◆ **Instructions**:
1. From the Rutgers linguistics profile, list the subjects Jeremy Yeaton took as majors or as a minor.
2. Return everything from "What did you" down to "this amazing ability." in the Rutgers linguistics profile, copied word for word.
start Extracted text
Welcome to Linguistics at Rutgers University

Jeremy YeatonMajor(s) and Minor: Linguistics and French (Majors) Chinese (Minor)


Why did you choose Linguistics as your major?

I had always been interested in learning languages, and, by extension, learning about languages.

What did you like most about it?

I found it even more rewarding to study language, that is, the human capacity to produce and understand sounds and signs produced by other people, and gain meaning from those arbitrary gestures. Linguistics provides us with significant insight into this amazing ability.

What is your current position, what do you do, and what do you enjoy most about it?

I am a first year Masters student in Cognitive Science with a focus in Linguistics at the École normale supérieure in Paris. In general, I study the way the human brain processes information, particularly linguistic information. In my current internship, I am conducting an EEG (electroencephalogram) study investigating the processing of natural speech in a native and non-native language. I also continue to conduct research about negation in collaboration with my undergraduate thesis advisor Dr. Viviane Déprez.
end Extracted text
start Information supplied
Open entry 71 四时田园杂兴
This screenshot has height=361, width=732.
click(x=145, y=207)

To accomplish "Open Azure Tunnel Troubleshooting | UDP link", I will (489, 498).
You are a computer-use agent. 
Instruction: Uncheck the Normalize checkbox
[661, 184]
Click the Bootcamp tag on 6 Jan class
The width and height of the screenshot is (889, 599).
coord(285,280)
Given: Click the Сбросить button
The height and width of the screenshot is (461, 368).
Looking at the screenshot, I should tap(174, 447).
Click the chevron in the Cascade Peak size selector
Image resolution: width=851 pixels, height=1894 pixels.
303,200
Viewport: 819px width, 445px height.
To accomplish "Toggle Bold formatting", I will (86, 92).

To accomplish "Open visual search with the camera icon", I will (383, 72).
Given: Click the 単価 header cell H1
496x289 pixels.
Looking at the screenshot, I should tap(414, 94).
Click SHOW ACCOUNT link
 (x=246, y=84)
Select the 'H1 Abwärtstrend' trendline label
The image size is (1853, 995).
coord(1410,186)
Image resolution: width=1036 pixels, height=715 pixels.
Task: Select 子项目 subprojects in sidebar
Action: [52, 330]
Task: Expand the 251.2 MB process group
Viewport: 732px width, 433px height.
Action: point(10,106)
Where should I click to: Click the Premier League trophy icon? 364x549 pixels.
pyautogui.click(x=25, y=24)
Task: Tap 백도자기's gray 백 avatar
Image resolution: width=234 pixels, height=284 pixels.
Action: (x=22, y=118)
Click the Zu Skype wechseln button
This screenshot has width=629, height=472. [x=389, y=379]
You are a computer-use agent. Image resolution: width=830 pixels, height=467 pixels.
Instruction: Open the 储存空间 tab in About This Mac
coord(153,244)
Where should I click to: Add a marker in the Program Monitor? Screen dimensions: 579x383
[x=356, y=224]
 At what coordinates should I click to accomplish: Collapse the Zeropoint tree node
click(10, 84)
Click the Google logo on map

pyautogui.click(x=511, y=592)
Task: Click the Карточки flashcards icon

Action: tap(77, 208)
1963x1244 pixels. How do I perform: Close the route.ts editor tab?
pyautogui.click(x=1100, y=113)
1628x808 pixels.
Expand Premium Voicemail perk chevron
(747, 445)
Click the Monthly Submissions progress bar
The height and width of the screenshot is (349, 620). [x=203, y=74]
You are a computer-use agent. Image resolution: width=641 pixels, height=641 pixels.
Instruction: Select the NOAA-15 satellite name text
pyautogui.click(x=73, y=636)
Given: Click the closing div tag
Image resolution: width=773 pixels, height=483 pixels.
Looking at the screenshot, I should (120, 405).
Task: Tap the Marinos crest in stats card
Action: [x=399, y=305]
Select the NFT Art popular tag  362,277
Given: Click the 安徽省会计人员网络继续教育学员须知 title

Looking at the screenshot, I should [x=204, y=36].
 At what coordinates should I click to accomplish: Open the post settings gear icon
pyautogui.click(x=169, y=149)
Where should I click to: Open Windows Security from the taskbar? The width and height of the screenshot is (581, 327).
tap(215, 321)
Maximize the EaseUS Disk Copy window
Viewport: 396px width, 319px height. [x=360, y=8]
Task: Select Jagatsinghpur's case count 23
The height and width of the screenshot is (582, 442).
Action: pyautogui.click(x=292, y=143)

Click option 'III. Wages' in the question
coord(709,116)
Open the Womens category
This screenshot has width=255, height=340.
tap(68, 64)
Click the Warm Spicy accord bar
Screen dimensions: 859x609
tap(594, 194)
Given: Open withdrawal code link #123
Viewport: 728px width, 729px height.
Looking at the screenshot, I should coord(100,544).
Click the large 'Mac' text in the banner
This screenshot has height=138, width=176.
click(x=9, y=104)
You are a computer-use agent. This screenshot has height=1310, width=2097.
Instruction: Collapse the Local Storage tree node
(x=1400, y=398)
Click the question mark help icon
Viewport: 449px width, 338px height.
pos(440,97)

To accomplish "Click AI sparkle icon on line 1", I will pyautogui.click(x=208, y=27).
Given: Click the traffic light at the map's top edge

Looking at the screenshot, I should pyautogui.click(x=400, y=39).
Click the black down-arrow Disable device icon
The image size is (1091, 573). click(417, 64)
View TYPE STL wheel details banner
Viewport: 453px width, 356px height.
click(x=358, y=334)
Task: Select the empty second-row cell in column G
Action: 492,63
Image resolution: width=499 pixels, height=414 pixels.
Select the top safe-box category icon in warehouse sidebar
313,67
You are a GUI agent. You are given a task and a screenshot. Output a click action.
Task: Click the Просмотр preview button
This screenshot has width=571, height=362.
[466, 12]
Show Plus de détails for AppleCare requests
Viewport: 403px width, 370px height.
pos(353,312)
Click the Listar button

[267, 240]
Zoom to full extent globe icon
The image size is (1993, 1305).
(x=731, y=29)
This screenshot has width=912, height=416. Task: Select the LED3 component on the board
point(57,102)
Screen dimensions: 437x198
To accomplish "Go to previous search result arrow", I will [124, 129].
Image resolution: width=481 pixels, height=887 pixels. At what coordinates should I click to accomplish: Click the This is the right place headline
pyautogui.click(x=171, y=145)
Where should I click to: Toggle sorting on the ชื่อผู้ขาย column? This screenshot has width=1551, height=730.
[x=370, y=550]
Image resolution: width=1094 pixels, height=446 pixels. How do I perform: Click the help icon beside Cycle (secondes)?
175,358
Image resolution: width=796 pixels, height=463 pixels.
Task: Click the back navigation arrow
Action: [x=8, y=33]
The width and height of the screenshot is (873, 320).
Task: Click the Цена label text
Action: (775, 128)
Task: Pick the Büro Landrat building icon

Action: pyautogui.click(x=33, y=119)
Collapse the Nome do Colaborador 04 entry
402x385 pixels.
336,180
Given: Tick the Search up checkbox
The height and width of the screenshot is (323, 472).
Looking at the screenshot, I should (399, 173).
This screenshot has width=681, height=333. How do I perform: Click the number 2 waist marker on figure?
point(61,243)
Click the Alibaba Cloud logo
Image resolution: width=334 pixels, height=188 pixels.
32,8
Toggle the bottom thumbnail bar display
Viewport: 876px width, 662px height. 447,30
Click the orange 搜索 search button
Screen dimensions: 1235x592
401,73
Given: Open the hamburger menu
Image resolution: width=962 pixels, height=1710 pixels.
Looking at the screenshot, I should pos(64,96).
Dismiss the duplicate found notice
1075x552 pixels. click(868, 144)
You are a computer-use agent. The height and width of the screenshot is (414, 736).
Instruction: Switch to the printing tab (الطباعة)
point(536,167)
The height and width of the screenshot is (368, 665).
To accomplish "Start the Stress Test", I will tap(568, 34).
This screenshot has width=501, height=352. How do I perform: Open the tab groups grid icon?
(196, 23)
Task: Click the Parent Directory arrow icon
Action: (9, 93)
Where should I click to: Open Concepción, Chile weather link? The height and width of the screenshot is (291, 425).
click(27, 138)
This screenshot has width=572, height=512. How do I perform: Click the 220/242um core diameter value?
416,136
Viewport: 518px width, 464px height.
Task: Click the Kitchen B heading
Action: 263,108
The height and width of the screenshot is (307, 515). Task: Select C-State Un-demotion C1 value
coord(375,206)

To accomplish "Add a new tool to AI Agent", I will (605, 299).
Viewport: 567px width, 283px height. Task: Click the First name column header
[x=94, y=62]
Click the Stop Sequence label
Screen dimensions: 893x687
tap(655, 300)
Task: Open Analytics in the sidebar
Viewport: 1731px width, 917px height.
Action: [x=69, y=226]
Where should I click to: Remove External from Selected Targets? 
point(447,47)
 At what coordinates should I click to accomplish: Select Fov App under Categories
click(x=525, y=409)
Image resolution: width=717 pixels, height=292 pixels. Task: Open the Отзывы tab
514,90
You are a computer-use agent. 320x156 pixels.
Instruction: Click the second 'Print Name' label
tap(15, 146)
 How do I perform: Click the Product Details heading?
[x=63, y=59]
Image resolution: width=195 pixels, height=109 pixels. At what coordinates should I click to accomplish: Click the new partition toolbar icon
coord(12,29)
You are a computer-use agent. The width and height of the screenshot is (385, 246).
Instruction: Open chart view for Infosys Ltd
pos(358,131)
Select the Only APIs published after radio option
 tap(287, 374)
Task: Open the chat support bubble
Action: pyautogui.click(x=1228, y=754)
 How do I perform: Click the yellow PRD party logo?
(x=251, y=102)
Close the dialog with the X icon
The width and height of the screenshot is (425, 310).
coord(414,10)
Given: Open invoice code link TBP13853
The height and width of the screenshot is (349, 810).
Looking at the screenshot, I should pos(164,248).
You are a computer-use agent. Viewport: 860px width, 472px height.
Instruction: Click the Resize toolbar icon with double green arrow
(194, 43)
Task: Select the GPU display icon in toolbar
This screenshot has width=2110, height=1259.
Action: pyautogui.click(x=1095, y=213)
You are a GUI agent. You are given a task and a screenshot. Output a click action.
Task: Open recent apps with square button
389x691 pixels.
end Information supplied
◆ **Responses in order**:
1. Linguistics, French, Chinese

2.
What did you like most about it?

I found it even more rewarding to study language, that is, the human capacity to produce and understand sounds and signs produced by other people, and gain meaning from those arbitrary gestures. Linguistics provides us with significant insight into this amazing ability.